Saturday, January 5, 2013
Genesis 14:14-18:8
There are many echoes of what has already come, and what is to come, in this section of Genesis. Abram is the soldier, foreshadowing David, who rescues his nephew, Lot, from his captors. Melchizedek, the great priest of God Most High, prefiguring Jesus at the Last Supper, offers bread and wine to commemorate Abram's victory. The great priest also blesses God the Most High, who delivered Abram's foes into Abram's hands--as God, through Jesus, delivers us from our enemy, sin. As with Noah, God promises Abram that he will have countless descendants, but instead of likening the number to particles of dust (as with Noah), God compares them to the multitude of stars on the sky. Abram fathers Ishmael, with Sarai's maid, and then God promises Abram that Sarai will bear him a son herself.
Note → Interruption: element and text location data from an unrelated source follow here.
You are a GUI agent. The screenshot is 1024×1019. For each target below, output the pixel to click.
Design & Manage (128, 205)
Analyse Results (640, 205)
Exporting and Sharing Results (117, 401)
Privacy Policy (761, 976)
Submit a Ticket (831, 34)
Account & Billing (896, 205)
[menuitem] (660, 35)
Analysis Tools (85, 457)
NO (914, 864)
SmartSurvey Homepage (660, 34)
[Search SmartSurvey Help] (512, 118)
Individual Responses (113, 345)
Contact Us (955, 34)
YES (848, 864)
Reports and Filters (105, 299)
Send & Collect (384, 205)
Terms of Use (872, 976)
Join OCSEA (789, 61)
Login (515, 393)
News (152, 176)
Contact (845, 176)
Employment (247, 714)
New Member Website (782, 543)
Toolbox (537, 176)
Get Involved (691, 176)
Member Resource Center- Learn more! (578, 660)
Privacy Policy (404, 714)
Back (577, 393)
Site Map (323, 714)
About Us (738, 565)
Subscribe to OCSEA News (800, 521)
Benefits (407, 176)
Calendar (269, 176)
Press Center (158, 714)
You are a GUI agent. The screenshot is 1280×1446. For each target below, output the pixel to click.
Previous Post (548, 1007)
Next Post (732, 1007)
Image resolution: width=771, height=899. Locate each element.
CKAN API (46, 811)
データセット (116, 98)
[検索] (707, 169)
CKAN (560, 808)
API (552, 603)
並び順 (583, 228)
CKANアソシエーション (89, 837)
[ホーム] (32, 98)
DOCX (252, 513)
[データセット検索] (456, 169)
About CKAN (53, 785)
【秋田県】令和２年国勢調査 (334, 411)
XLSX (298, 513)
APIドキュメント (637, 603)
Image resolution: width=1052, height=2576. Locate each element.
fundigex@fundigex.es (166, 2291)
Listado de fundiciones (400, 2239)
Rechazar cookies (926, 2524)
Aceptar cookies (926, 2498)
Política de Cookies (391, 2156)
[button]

As he did with Noah, God also makes a covenant with Abram, promising that He will be the God of Abram and his descendants forever--an "everlasting pact." This covenant is fulfilled in Christ. As a sign of the covenant, God renames both Abram (Abraham) and Sarai (Sarah), and instructs Abraham that circumcision will be the human mark of the covenant. God then reiterates his promise that Sarah will bear him a son, who shall be called Isaac.